### TEXT PROVIDED
BEGIN
There was good news and bad news associated with that. The good, of course, was the upswing in the ratings and the amount of chatter SNL generated. Even on the weeks when Baldwin’s Trump did not make an appearance, as was the case on the Saturday after his inauguration, headlines were still generated, often noting his absence.

All of that inflated SNL’s currency, but as Jesse David Fox notes in this piece, it was not great for the cast. With some exceptions — the McKinnon version of Kellyanne Conway; Trump puppeteer Vladimir Putin, played, usually shirtless, by Beck Bennett; Cecily Strong’s Melania; whoever is under the Grim Reaper outfit that represents Steve Bannon — key members of the presidential circle were played by established stars brought in from outside Rockefeller Center. That includes Trump, Spicer, and even Ivanka, a role handled twice this season by Scarlett Johansson. SNL has always been known for recruiting unsung talent and giving them a platform to develop and shine. But the Trump material stole the spotlight. As a result, the show’s breakout performers this year were Baldwin and McCarthy, both of whom are fantastic but also not exactly in need of a big break.
END
### DATASET EXCERPT
BEGIN
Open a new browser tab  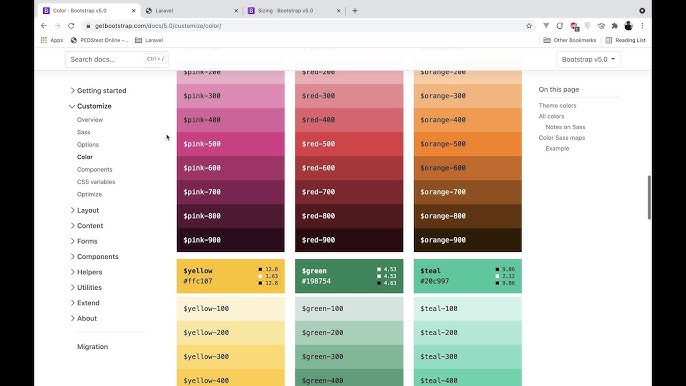355,11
END
### TO DO
• A. According to the passage on SNL's Trump-era sketches, which roles in the presidential circle were played by established stars brought in from outside Rockefeller Center? List them.
• B. Write a continuation of the passage on SNL's Trump-era sketches, starting after its final sentence.

### EXERCISE RESPONSES
• A. Trump, Spicer, Ivanka

• B.
Because Trump and his cronies were not original characters created by Saturday Night Live writers or performers, their consistent presence also served as a reminder that, as strong as SNL has been this season, it’s been a while since the minds behind it have created a character that really stuck the way that, say, Stefon or, going further back, Molly Shannon’s Mary Katherine or Eddie Murphy’s Buckwheat did.

There is a reason for that. During an appearance on the Vulture TV Podcast last September, before the most recent season began, co–head writer Chris Kelly said that, while he’s a proponent of recurring characters, the internet had altered the show’s approach to them.

“When we were growing up, you didn’t have the internet,” he told me and Jesse David Fox. “These sketches weren’t available 24/7. So oftentimes, the only way you could see a character sketch was if it came back and they did it again, whereas now you can watch your favorite character sketches online. That doesn’t mean we should never do recurring sketches, but you have to be more cognizant of that. People can watch them whenever they want, so you kinda always want to be creating new things.”

That tendency toward the new has worked well for SNL in recent years. Videos like “A Thanksgiving Miracle,” in which Adele’s “Hello” bridges all familial divides, have gone viral in recent seasons because they’re funny, clever, and culturally relevant, not because of the characters in them. Meanwhile, some of the best character-based pieces — like 2015’s hilarious “Close Encounter” — have spawned spinoffs that, while funny, haven’t quite made a Zeitgeist splash. Still, the success of Baldwin-Trump and McCarthy-Spicer is evidence that, even in the digital era, people will come to SNL in real time if there’s a consistent draw. Character sketches are often the most effective draw.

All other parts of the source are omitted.